Consider a common question we hear regarding the Legacy Goal. Why do we set the Legacy Goal so much lower than the projected portfolio values? There is a page in our Quarterly Progress Reports (QPR) that illustrates approximately 7-8 different projected portfolio values at different points in time in the future up to and including the year the plan ends. Quite frequently, the forecasted values are considerably higher than the number we establish as the minimum level of asset protection i.e. the Legacy Goal.

To answer this question, let’s use the following example as a teaching aid. Assume I invest in a security that has 999 in 1,000 chances of making $1 and a 1 in 1000 chance of losing $10,000. The probability (i.e. frequency) of making a profit is very high i.e. the number of times or frequency that we make money occurs quite often. But since we live in a world that only values dollars and not percentages, this investment must be measured in connection with the magnitude of the outcome i.e. the expectation – and that changes things.

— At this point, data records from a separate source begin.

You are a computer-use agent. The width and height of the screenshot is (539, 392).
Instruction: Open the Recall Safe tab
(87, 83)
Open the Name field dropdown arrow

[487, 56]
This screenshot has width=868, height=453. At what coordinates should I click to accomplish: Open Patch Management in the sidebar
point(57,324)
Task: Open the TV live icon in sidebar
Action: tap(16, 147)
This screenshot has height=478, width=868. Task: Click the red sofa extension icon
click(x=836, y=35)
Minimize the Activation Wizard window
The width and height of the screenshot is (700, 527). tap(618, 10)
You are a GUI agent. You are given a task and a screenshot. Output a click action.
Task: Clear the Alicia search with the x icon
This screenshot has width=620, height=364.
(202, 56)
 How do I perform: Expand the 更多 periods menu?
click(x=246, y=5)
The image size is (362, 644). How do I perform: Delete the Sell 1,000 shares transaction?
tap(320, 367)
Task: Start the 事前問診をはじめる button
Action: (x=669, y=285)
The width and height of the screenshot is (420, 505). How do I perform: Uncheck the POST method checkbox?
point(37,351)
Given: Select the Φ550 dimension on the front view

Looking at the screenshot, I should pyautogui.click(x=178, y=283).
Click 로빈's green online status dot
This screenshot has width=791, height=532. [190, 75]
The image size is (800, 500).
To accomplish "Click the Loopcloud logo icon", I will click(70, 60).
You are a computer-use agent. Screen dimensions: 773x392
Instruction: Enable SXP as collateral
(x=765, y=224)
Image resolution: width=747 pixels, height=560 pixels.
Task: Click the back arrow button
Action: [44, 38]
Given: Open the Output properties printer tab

So, consider this. We win almost all the time! In fact, it seems like all we do is win. 999 out of 1000 times we come up winners. Yet, this is still a losing proposition. 1000/1000 outcomes results in a loss of $9. The reason why the probability (frequency) of profits and expectation of loss are so different in this example is because the events are asymmetrical. If let’s say we reviewed data of a coin toss (a symmetrical event), the frequency and the expectation of the outcomes would be much more similar. But guess what? The real world is asymmetrical. Furthermore, consider that in a laboratory setting, scientists/mathematicians often drop the most extreme occurrence or sample and average the remaining data.  Professors do this with grades and Meteorologists do this with temperature. But in future-casting what your life may look like, the “rare event” can’t be ignored simply because it is not likely to occur (frequency). The impact or consequence of every event regardless of how rare needs to be factored into our models.

In crafting advice to help you live your BEST life, we take into consideration nearly ALL the possible future lifetimes. We can’t simply ignore the impact of a rare event just because it is rare. And so, because we are considering the consequences of even rare events, we set the Legacy Goal oftentimes well below the median outcome in order to deliver confidence in any outcome.

This is Financial Planning done right!